At least some of the refineries, including PTT Global Chemicals, IRPC PCL and Star Petroleum Refining Corp (SPRC), are already running at reduced rates since last month, said one of the sources and a third source from a Thai refinery.

Thailand, one of the biggest refining centres in Southeast Asia, can process 1.229 million barrels per day of crude and condensate, according to the Petroleum Institute of Thailand.

Other refiners in Thailand include Thai Oil PCL, Bangchak Corporation PCL and Esso Thailand.

“All the refineries need to cut (runs further) because we cannot sell any products at the moment,” the first source said.
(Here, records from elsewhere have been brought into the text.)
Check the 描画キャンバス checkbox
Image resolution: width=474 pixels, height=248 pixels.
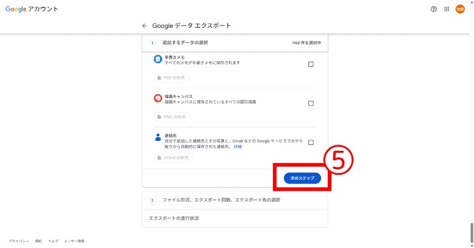(311, 103)
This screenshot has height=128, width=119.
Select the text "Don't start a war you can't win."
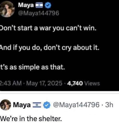tap(48, 28)
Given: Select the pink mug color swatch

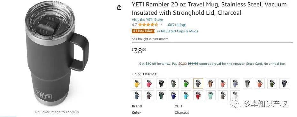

“Bangchak cut, PTTGC, SPRC and IRPC have already cut and are thinking of cutting (run rates) a bit more. Thai Oil has already cut about 10%,” he said, adding that the cuts were between 10% and 20%.
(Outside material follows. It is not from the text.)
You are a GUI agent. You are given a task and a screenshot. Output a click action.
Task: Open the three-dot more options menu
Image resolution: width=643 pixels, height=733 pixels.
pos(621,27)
The postponement of major events such as Songkran, also known as the water festival, meant that “peak demand for oil products in April is now gone,” said the Thai refinery source, prompting refiners to cut fuel output.

The sources declined to be named due to the sensitivity of the matter. PTT, PTTGC, Thai Oil, IRPC and Bangchak did not respond to requests for comment.

“All refiners will ... look at demand and optimize production,” a SPRC investor relations officer told Reuters, but declined to say specifically if the company has reduced operating rates.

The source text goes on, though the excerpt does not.